• DATA FOR PROCESSING
----
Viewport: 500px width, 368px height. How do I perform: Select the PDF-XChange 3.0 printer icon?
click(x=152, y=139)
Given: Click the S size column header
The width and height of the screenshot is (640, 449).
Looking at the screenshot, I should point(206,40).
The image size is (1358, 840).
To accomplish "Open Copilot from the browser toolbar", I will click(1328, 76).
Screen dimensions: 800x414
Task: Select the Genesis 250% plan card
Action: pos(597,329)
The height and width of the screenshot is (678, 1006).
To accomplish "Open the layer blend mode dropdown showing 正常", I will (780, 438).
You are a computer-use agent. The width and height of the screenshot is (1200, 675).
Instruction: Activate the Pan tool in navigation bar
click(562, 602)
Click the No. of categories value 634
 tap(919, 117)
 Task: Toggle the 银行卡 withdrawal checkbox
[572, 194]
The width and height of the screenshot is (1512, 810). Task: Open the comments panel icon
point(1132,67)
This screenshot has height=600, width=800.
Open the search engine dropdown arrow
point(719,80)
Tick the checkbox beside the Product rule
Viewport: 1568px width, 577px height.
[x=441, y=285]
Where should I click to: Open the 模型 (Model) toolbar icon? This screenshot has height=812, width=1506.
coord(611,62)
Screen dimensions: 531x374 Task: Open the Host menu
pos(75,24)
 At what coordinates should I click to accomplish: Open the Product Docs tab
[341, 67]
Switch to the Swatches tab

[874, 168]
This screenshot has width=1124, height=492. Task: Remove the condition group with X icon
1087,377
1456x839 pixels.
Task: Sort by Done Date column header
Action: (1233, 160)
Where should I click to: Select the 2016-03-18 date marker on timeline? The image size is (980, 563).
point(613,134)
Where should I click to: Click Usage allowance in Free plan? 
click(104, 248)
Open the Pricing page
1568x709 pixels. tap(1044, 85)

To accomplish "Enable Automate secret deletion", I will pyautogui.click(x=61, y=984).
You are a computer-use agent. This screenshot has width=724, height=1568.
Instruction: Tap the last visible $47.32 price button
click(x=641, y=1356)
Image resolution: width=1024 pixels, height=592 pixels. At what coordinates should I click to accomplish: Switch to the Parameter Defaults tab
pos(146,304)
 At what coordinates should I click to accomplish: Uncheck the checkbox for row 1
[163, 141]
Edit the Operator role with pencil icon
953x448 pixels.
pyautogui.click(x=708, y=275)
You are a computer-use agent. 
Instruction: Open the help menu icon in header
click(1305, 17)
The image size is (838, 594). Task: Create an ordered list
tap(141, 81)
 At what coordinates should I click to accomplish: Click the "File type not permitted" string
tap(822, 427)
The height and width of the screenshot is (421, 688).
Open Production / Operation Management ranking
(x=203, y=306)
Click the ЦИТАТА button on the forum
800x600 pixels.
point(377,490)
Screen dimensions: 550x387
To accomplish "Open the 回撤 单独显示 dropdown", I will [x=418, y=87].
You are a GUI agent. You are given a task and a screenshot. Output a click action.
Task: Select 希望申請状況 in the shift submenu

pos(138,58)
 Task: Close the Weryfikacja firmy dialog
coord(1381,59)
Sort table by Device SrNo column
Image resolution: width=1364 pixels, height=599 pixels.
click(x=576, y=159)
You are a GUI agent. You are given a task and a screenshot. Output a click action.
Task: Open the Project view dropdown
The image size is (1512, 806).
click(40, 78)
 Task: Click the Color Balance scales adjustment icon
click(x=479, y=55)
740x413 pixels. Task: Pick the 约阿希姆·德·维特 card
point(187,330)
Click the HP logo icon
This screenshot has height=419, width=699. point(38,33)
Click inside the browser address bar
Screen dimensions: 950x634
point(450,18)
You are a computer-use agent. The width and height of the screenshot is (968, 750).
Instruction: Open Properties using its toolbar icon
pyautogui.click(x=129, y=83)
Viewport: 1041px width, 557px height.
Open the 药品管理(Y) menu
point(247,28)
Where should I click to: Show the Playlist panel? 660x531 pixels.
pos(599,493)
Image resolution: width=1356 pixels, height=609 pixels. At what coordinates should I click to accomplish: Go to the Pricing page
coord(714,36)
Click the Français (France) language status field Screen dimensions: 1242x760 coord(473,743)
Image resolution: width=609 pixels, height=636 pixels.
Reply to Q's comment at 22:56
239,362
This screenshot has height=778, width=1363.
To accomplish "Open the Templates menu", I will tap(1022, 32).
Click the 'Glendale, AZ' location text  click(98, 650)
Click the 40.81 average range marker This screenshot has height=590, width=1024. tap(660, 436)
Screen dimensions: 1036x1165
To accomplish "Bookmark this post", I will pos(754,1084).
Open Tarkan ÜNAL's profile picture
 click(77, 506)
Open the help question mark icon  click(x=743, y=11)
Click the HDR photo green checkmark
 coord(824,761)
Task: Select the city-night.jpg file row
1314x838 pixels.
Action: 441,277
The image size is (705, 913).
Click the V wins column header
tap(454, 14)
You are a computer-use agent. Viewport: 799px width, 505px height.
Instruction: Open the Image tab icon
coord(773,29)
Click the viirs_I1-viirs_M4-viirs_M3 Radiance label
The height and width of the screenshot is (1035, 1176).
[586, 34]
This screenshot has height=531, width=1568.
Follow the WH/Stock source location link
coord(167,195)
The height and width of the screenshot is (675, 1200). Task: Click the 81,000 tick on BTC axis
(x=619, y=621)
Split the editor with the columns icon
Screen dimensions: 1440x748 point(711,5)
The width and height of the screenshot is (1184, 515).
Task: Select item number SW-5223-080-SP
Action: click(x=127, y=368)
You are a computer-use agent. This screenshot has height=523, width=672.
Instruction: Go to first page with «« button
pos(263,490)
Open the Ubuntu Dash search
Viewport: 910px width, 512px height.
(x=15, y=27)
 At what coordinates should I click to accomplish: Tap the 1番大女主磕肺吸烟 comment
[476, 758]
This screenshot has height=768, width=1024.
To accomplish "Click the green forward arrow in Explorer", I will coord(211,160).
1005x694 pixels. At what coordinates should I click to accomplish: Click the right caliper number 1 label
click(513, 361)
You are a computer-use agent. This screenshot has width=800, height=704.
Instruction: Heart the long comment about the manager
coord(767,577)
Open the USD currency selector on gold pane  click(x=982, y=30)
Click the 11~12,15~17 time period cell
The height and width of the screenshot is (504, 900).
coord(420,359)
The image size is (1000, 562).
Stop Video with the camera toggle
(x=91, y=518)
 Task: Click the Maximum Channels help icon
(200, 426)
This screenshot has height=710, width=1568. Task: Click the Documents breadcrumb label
----
• TASK INSTRUCTIONS
Restate the records above in full, keeping each line exactly as it stands.

• OUTPUT BELOW
Viewport: 500px width, 368px height. How do I perform: Select the PDF-XChange 3.0 printer icon?
click(x=152, y=139)
Given: Click the S size column header
The width and height of the screenshot is (640, 449).
Looking at the screenshot, I should point(206,40).
The image size is (1358, 840).
To accomplish "Open Copilot from the browser toolbar", I will click(1328, 76).
Screen dimensions: 800x414
Task: Select the Genesis 250% plan card
Action: pos(597,329)
The height and width of the screenshot is (678, 1006).
To accomplish "Open the layer blend mode dropdown showing 正常", I will (780, 438).
You are a computer-use agent. The width and height of the screenshot is (1200, 675).
Instruction: Activate the Pan tool in navigation bar
click(562, 602)
Click the No. of categories value 634
 tap(919, 117)
 Task: Toggle the 银行卡 withdrawal checkbox
[572, 194]
The width and height of the screenshot is (1512, 810). Task: Open the comments panel icon
point(1132,67)
This screenshot has height=600, width=800.
Open the search engine dropdown arrow
point(719,80)
Tick the checkbox beside the Product rule
Viewport: 1568px width, 577px height.
[x=441, y=285]
Where should I click to: Open the 模型 (Model) toolbar icon? This screenshot has height=812, width=1506.
coord(611,62)
Screen dimensions: 531x374 Task: Open the Host menu
pos(75,24)
 At what coordinates should I click to accomplish: Open the Product Docs tab
[341, 67]
Switch to the Swatches tab

[874, 168]
This screenshot has width=1124, height=492. Task: Remove the condition group with X icon
1087,377
1456x839 pixels.
Task: Sort by Done Date column header
Action: (1233, 160)
Where should I click to: Select the 2016-03-18 date marker on timeline? The image size is (980, 563).
point(613,134)
Where should I click to: Click Usage allowance in Free plan? 
click(104, 248)
Open the Pricing page
1568x709 pixels. tap(1044, 85)

To accomplish "Enable Automate secret deletion", I will pyautogui.click(x=61, y=984).
You are a computer-use agent. This screenshot has width=724, height=1568.
Instruction: Tap the last visible $47.32 price button
click(x=641, y=1356)
Image resolution: width=1024 pixels, height=592 pixels. At what coordinates should I click to accomplish: Switch to the Parameter Defaults tab
pos(146,304)
 At what coordinates should I click to accomplish: Uncheck the checkbox for row 1
[163, 141]
Edit the Operator role with pencil icon
953x448 pixels.
pyautogui.click(x=708, y=275)
You are a computer-use agent. 
Instruction: Open the help menu icon in header
click(1305, 17)
The image size is (838, 594). Task: Create an ordered list
tap(141, 81)
 At what coordinates should I click to accomplish: Click the "File type not permitted" string
tap(822, 427)
The height and width of the screenshot is (421, 688).
Open Production / Operation Management ranking
(x=203, y=306)
Click the ЦИТАТА button on the forum
800x600 pixels.
point(377,490)
Screen dimensions: 550x387
To accomplish "Open the 回撤 单独显示 dropdown", I will [x=418, y=87].
You are a GUI agent. You are given a task and a screenshot. Output a click action.
Task: Select 希望申請状況 in the shift submenu

pos(138,58)
 Task: Close the Weryfikacja firmy dialog
coord(1381,59)
Sort table by Device SrNo column
Image resolution: width=1364 pixels, height=599 pixels.
click(x=576, y=159)
You are a GUI agent. You are given a task and a screenshot. Output a click action.
Task: Open the Project view dropdown
The image size is (1512, 806).
click(40, 78)
 Task: Click the Color Balance scales adjustment icon
click(x=479, y=55)
740x413 pixels. Task: Pick the 约阿希姆·德·维特 card
point(187,330)
Click the HP logo icon
This screenshot has height=419, width=699. point(38,33)
Click inside the browser address bar
Screen dimensions: 950x634
point(450,18)
You are a computer-use agent. The width and height of the screenshot is (968, 750).
Instruction: Open Properties using its toolbar icon
pyautogui.click(x=129, y=83)
Viewport: 1041px width, 557px height.
Open the 药品管理(Y) menu
point(247,28)
Where should I click to: Show the Playlist panel? 660x531 pixels.
pos(599,493)
Image resolution: width=1356 pixels, height=609 pixels. At what coordinates should I click to accomplish: Go to the Pricing page
coord(714,36)
Click the Français (France) language status field Screen dimensions: 1242x760 coord(473,743)
Image resolution: width=609 pixels, height=636 pixels.
Reply to Q's comment at 22:56
239,362
This screenshot has height=778, width=1363.
To accomplish "Open the Templates menu", I will tap(1022, 32).
Click the 'Glendale, AZ' location text  click(98, 650)
Click the 40.81 average range marker This screenshot has height=590, width=1024. tap(660, 436)
Screen dimensions: 1036x1165
To accomplish "Bookmark this post", I will pos(754,1084).
Open Tarkan ÜNAL's profile picture
 click(77, 506)
Open the help question mark icon  click(x=743, y=11)
Click the HDR photo green checkmark
 coord(824,761)
Task: Select the city-night.jpg file row
1314x838 pixels.
Action: 441,277
The image size is (705, 913).
Click the V wins column header
tap(454, 14)
You are a computer-use agent. Viewport: 799px width, 505px height.
Instruction: Open the Image tab icon
coord(773,29)
Click the viirs_I1-viirs_M4-viirs_M3 Radiance label
The height and width of the screenshot is (1035, 1176).
[586, 34]
This screenshot has height=531, width=1568.
Follow the WH/Stock source location link
coord(167,195)
The height and width of the screenshot is (675, 1200). Task: Click the 81,000 tick on BTC axis
(x=619, y=621)
Split the editor with the columns icon
Screen dimensions: 1440x748 point(711,5)
The width and height of the screenshot is (1184, 515).
Task: Select item number SW-5223-080-SP
Action: click(x=127, y=368)
You are a computer-use agent. This screenshot has height=523, width=672.
Instruction: Go to first page with «« button
pos(263,490)
Open the Ubuntu Dash search
Viewport: 910px width, 512px height.
(x=15, y=27)
 At what coordinates should I click to accomplish: Tap the 1番大女主磕肺吸烟 comment
[476, 758]
This screenshot has height=768, width=1024.
To accomplish "Click the green forward arrow in Explorer", I will coord(211,160).
1005x694 pixels. At what coordinates should I click to accomplish: Click the right caliper number 1 label
click(513, 361)
You are a computer-use agent. This screenshot has width=800, height=704.
Instruction: Heart the long comment about the manager
coord(767,577)
Open the USD currency selector on gold pane  click(x=982, y=30)
Click the 11~12,15~17 time period cell
The height and width of the screenshot is (504, 900).
coord(420,359)
The image size is (1000, 562).
Stop Video with the camera toggle
(x=91, y=518)
 Task: Click the Maximum Channels help icon
(200, 426)
This screenshot has height=710, width=1568. Task: Click the Documents breadcrumb label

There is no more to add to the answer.